→ **Task description**
May I please have every record restated word for word, with the images left out?

= = = =

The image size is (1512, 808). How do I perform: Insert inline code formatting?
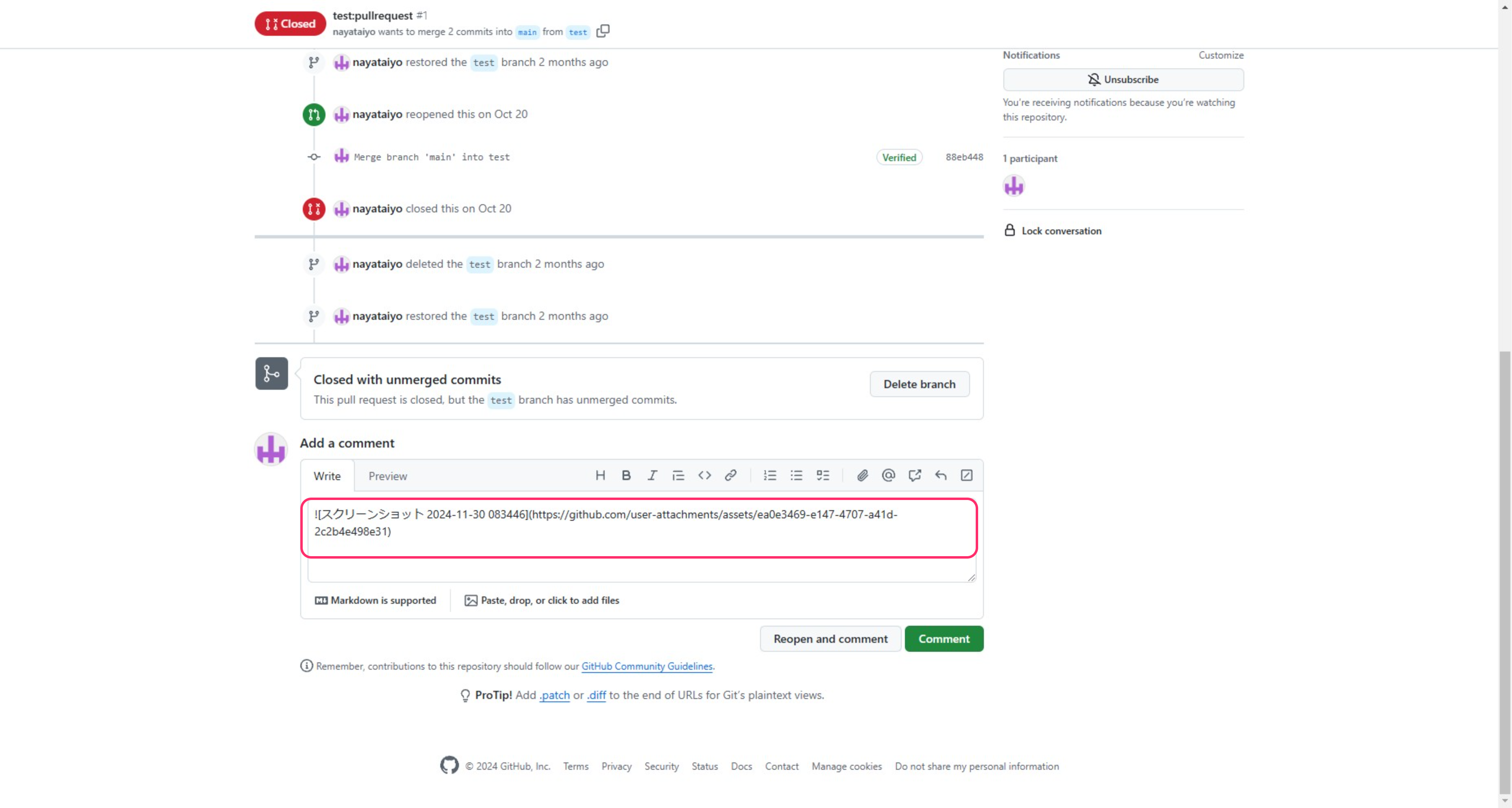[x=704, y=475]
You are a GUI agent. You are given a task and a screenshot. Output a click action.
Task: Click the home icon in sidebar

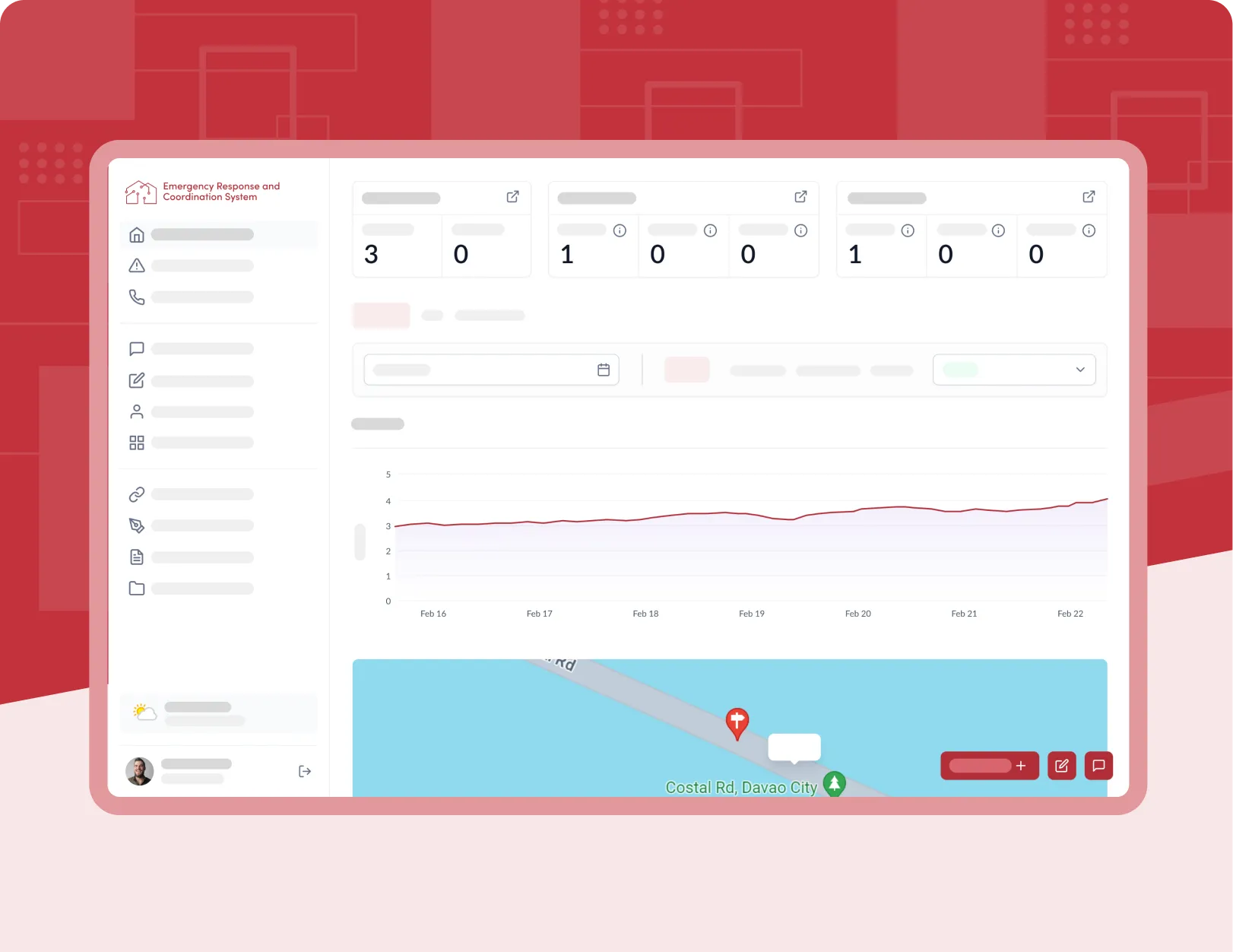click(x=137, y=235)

= = = =

→ **Answer to the exercise**
The image size is (1512, 808). How do I perform: Insert inline code formatting?
[x=704, y=475]
You are a GUI agent. You are given a task and a screenshot. Output a click action.
Task: Click the home icon in sidebar

click(x=137, y=235)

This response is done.